* [DATASET RECORDS]:
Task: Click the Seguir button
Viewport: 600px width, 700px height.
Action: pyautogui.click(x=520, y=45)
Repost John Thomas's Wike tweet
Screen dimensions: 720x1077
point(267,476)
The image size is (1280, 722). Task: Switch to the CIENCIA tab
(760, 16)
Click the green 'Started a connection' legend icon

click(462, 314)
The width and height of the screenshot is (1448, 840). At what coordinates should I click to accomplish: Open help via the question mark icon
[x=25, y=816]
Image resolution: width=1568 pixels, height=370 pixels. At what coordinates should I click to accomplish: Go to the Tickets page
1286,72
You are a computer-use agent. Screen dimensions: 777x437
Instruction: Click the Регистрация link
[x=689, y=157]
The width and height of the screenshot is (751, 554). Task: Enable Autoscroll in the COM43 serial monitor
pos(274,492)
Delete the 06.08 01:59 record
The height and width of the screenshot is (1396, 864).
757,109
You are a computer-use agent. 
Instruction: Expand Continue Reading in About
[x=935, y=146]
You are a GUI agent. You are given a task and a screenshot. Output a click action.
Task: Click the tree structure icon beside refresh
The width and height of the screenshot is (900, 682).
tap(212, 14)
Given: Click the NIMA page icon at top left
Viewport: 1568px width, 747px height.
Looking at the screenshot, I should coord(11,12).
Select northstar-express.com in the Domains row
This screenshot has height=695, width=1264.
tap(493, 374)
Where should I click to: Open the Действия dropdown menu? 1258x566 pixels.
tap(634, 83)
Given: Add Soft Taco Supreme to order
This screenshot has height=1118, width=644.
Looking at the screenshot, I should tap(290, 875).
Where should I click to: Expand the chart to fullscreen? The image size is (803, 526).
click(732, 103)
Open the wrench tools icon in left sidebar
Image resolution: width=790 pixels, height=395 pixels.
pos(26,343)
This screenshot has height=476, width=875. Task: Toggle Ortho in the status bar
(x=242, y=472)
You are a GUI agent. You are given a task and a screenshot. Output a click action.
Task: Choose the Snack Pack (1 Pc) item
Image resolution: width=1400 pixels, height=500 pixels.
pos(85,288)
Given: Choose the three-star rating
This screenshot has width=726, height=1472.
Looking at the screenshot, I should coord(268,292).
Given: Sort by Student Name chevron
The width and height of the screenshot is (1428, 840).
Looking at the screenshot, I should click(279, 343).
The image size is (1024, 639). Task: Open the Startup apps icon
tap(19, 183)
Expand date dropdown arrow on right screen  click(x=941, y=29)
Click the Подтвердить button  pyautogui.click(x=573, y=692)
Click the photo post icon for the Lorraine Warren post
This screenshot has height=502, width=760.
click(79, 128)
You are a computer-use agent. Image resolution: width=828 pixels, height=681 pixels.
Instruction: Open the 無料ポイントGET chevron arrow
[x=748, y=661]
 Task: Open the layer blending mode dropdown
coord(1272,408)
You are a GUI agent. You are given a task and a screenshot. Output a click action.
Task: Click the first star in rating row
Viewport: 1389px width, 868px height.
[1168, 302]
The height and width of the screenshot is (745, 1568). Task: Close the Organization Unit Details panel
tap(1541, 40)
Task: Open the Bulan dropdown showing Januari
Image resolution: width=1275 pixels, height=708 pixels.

* [GOAL OF THE EXERCISE]: Return all the lines shown above, precisely as they stand.

* [EXPECTED ANSWER]:
Task: Click the Seguir button
Viewport: 600px width, 700px height.
Action: pyautogui.click(x=520, y=45)
Repost John Thomas's Wike tweet
Screen dimensions: 720x1077
point(267,476)
The image size is (1280, 722). Task: Switch to the CIENCIA tab
(760, 16)
Click the green 'Started a connection' legend icon

click(462, 314)
The width and height of the screenshot is (1448, 840). At what coordinates should I click to accomplish: Open help via the question mark icon
[x=25, y=816]
Image resolution: width=1568 pixels, height=370 pixels. At what coordinates should I click to accomplish: Go to the Tickets page
1286,72
You are a computer-use agent. Screen dimensions: 777x437
Instruction: Click the Регистрация link
[x=689, y=157]
The width and height of the screenshot is (751, 554). Task: Enable Autoscroll in the COM43 serial monitor
pos(274,492)
Delete the 06.08 01:59 record
The height and width of the screenshot is (1396, 864).
757,109
You are a computer-use agent. 
Instruction: Expand Continue Reading in About
[x=935, y=146]
You are a GUI agent. You are given a task and a screenshot. Output a click action.
Task: Click the tree structure icon beside refresh
The width and height of the screenshot is (900, 682).
tap(212, 14)
Given: Click the NIMA page icon at top left
Viewport: 1568px width, 747px height.
Looking at the screenshot, I should coord(11,12).
Select northstar-express.com in the Domains row
This screenshot has height=695, width=1264.
tap(493, 374)
Where should I click to: Open the Действия dropdown menu? 1258x566 pixels.
tap(634, 83)
Given: Add Soft Taco Supreme to order
This screenshot has height=1118, width=644.
Looking at the screenshot, I should tap(290, 875).
Where should I click to: Expand the chart to fullscreen? The image size is (803, 526).
click(732, 103)
Open the wrench tools icon in left sidebar
Image resolution: width=790 pixels, height=395 pixels.
pos(26,343)
This screenshot has height=476, width=875. Task: Toggle Ortho in the status bar
(x=242, y=472)
You are a GUI agent. You are given a task and a screenshot. Output a click action.
Task: Choose the Snack Pack (1 Pc) item
Image resolution: width=1400 pixels, height=500 pixels.
pos(85,288)
Given: Choose the three-star rating
This screenshot has width=726, height=1472.
Looking at the screenshot, I should coord(268,292).
Given: Sort by Student Name chevron
The width and height of the screenshot is (1428, 840).
Looking at the screenshot, I should click(279, 343).
The image size is (1024, 639). Task: Open the Startup apps icon
tap(19, 183)
Expand date dropdown arrow on right screen  click(x=941, y=29)
Click the Подтвердить button  pyautogui.click(x=573, y=692)
Click the photo post icon for the Lorraine Warren post
This screenshot has height=502, width=760.
click(79, 128)
You are a computer-use agent. Image resolution: width=828 pixels, height=681 pixels.
Instruction: Open the 無料ポイントGET chevron arrow
[x=748, y=661]
 Task: Open the layer blending mode dropdown
coord(1272,408)
You are a GUI agent. You are given a task and a screenshot. Output a click action.
Task: Click the first star in rating row
Viewport: 1389px width, 868px height.
[1168, 302]
The height and width of the screenshot is (745, 1568). Task: Close the Organization Unit Details panel
tap(1541, 40)
Task: Open the Bulan dropdown showing Januari
Image resolution: width=1275 pixels, height=708 pixels.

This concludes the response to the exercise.